In Österreich ist jede Arbeitgeber*in ab 25 Dienstnehmer*innen Größe dazu verpflichtet, eine bestimmte Anzahl behinderter Personen einzustellen. Das ist die Beschäftigungspflicht nach § 1 Abs. 1 Behinderteneinstellungsgesetz1.

Wenn gegen diese Vorschrift verstoßen wird, das heißt, wenn weniger behinderte Menschen eingestellt werden, als vorgesehen, müssen die Dienstgeber*innen einen bestimmten Betrag bezahlen, die sogenannte Ausgleichstaxe.

Lange war es geradezu ein Staatsgeheimnis, welche Unternehmen ihre Beschäftigungspflicht nicht erfüllen. Das für die Berechnung und Erhebung der Ausgleichstaxe zuständige Sozialministeriumservice hat sich kategorisch geweigert, Informationen darüber zu zur Verfügung zu stellen. Die Zeitschrift andererseits hat eine Liste veröffentlicht, die ihnen zugespielt wurde. Ansonsten - Stille. Das Sozialministeriumsservice hat lediglich einige statistische Daten veröffentlicht, etwa wie viel die Ausgleichstaxe insgesamt pro Jahr ausmacht.

Ich habe diese Liste jetzt auf offiziellem Weg bekommen. Zumindest einen Teil davon. Nämlich alle privaten Dienstgeber*innen ab 250 Arbeitnehmer*innen, und sämtliche staatliche Arbeitgeber*innen.

In der Praxis hat sich dadurch ein System entwickelt, das weniger auf Integration als auf Kompensation setzt. Viele Betriebe scheinen sich bewusst für die Zahlung der Taxe zu entscheiden, anstatt Arbeitsplätze barrierefrei zu gestalten, Personalstrukturen zu verändern und schließlich behinderte Menschen einzustellen. Die Ausgleichstaxe wird damit zu einem kalkulierbaren Kostenfaktor, zu einer Kostenstelle für unterlassene Inklusion. Das alles war auch dadurch möglich, dass niemand Einsicht in die Zahlen hatte.

— Was erwartet wird —
Schreiben Sie aus dem Text über die Ausgleichstaxe alles von „Wenn gegen diese“ bis hinunter zu „pro Jahr ausmacht.“ wortgetreu ab. Die anschließenden Zeilen sind eigenständiges Material und gehören nicht zum Text über die Ausgleichstaxe.

— Gegebene Angaben —
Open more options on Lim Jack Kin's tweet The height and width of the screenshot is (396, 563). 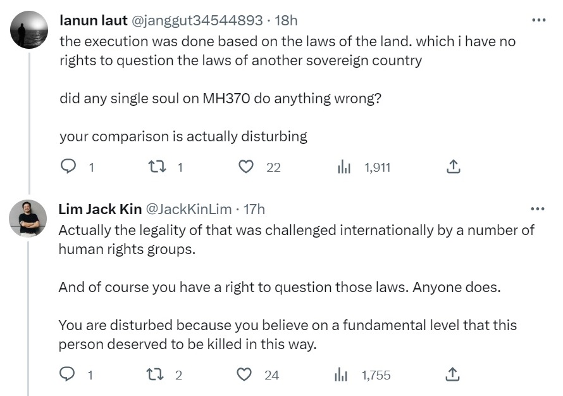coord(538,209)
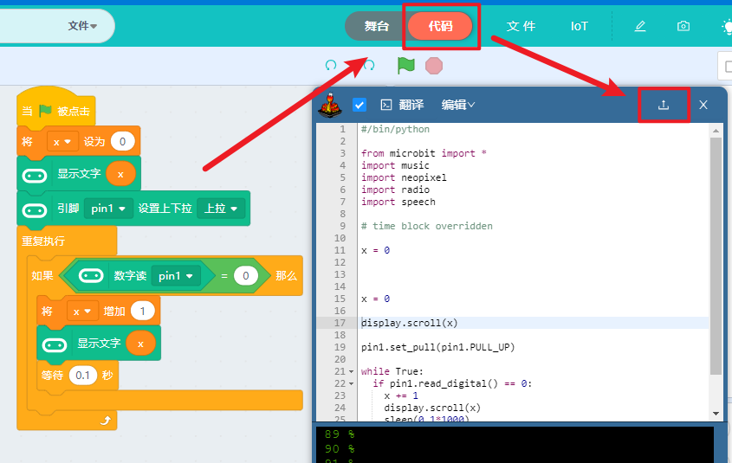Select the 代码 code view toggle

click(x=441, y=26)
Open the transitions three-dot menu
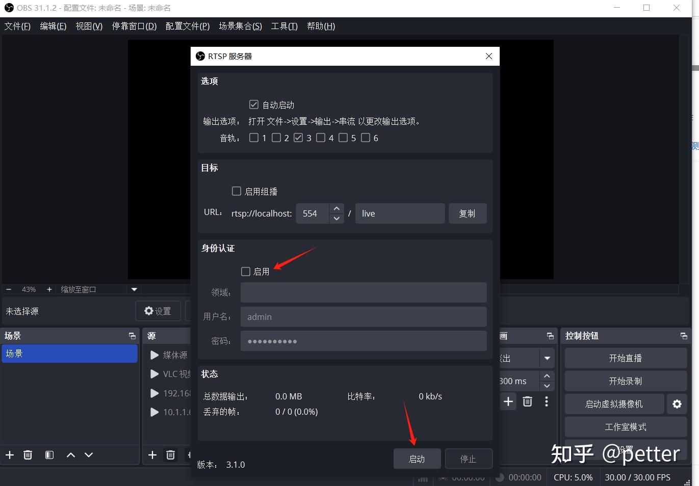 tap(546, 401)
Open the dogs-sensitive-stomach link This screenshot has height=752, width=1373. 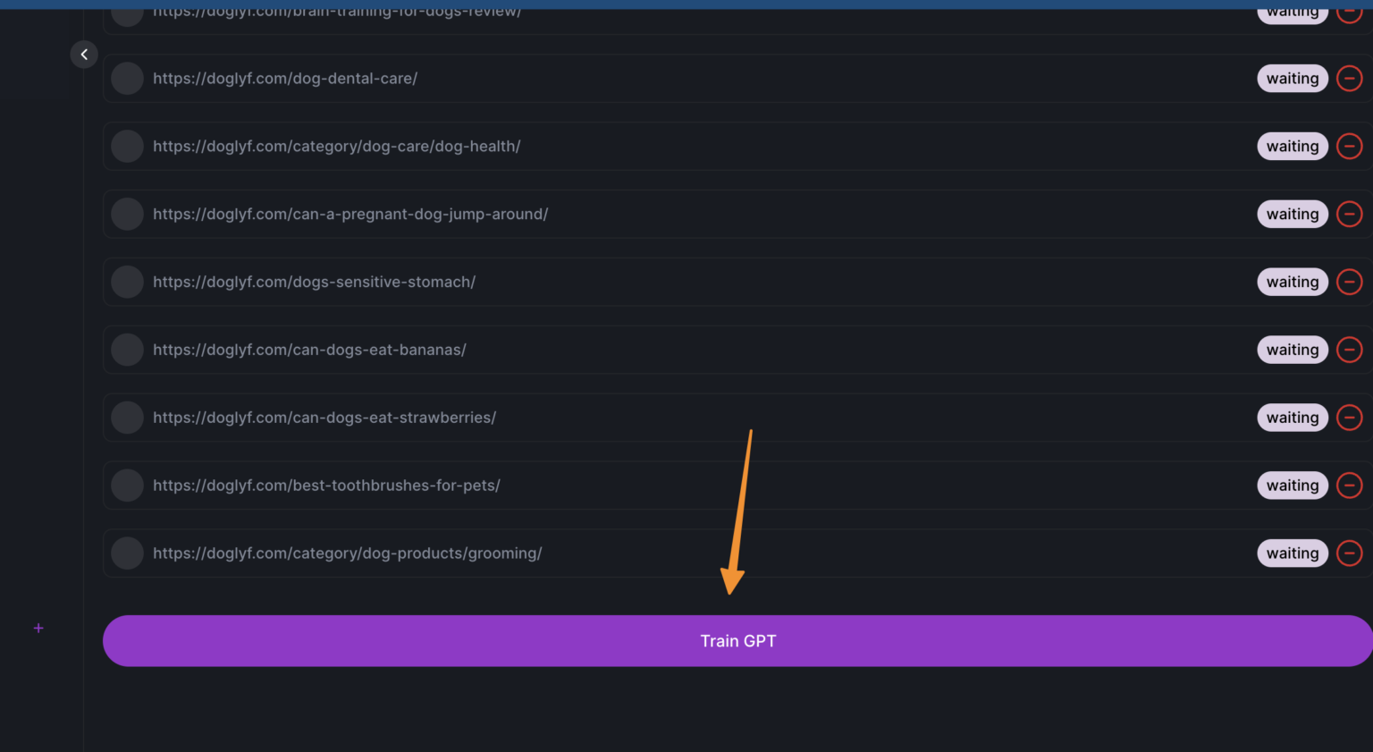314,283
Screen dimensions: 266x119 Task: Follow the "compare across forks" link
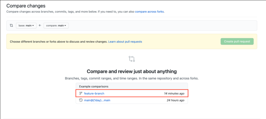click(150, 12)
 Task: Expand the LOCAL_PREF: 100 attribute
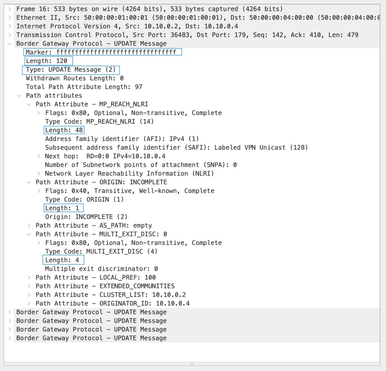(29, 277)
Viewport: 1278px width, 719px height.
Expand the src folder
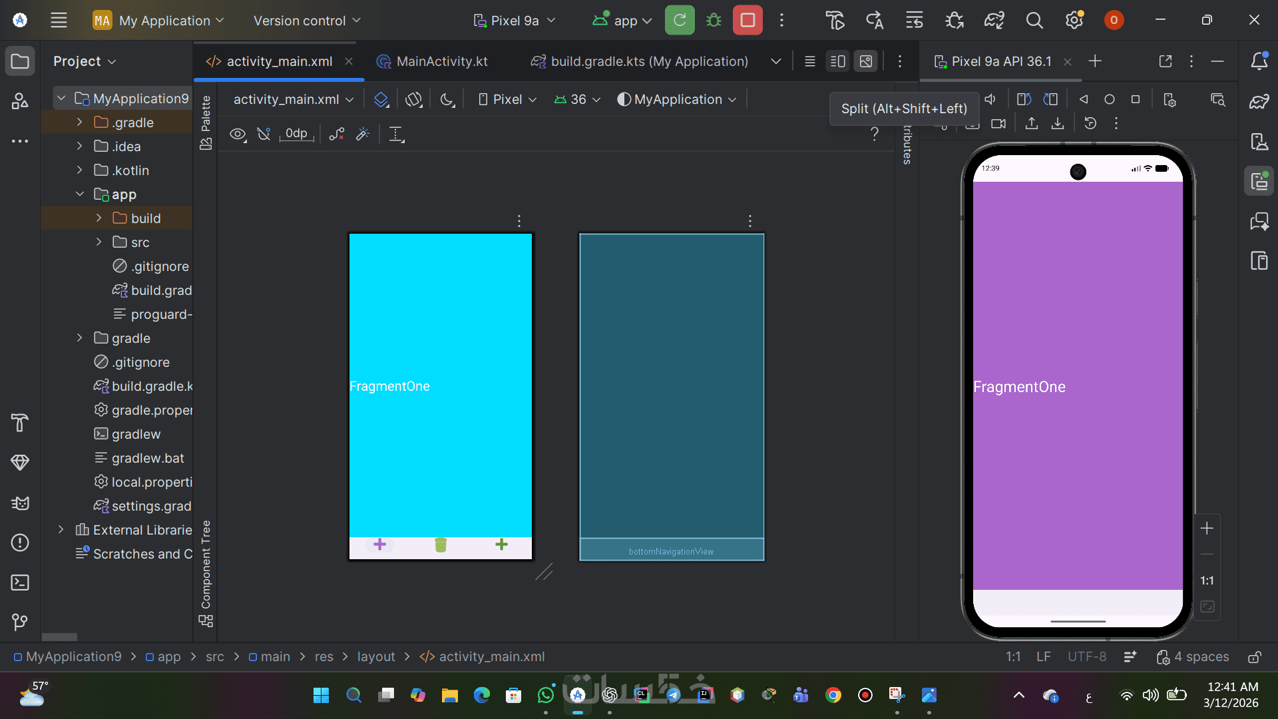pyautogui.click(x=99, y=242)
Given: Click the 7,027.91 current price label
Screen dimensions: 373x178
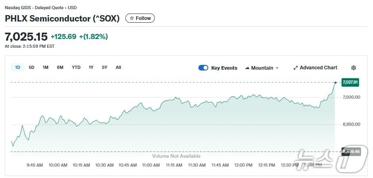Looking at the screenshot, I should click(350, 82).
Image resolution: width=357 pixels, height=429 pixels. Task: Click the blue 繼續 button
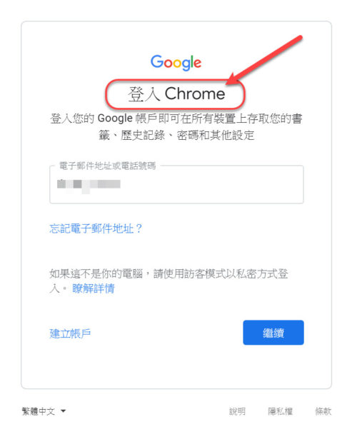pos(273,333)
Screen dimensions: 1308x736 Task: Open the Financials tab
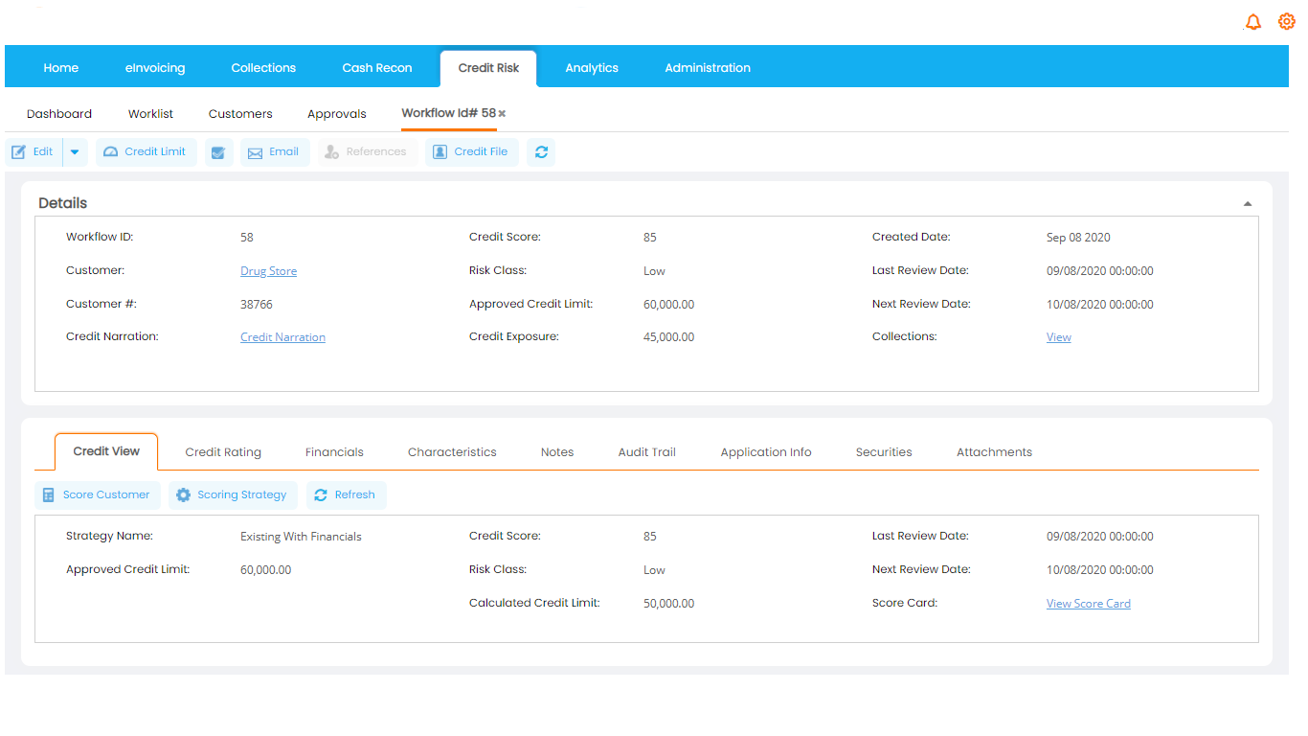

— Gelöste Aufgabe —
Wenn gegen diese Vorschrift verstoßen wird, das heißt, wenn weniger behinderte Menschen eingestellt werden, als vorgesehen, müssen die Dienstgeber*innen einen bestimmten Betrag bezahlen, die sogenannte Ausgleichstaxe.

Lange war es geradezu ein Staatsgeheimnis, welche Unternehmen ihre Beschäftigungspflicht nicht erfüllen. Das für die Berechnung und Erhebung der Ausgleichstaxe zuständige Sozialministeriumservice hat sich kategorisch geweigert, Informationen darüber zu zur Verfügung zu stellen. Die Zeitschrift andererseits hat eine Liste veröffentlicht, die ihnen zugespielt wurde. Ansonsten - Stille. Das Sozialministeriumsservice hat lediglich einige statistische Daten veröffentlicht, etwa wie viel die Ausgleichstaxe insgesamt pro Jahr ausmacht.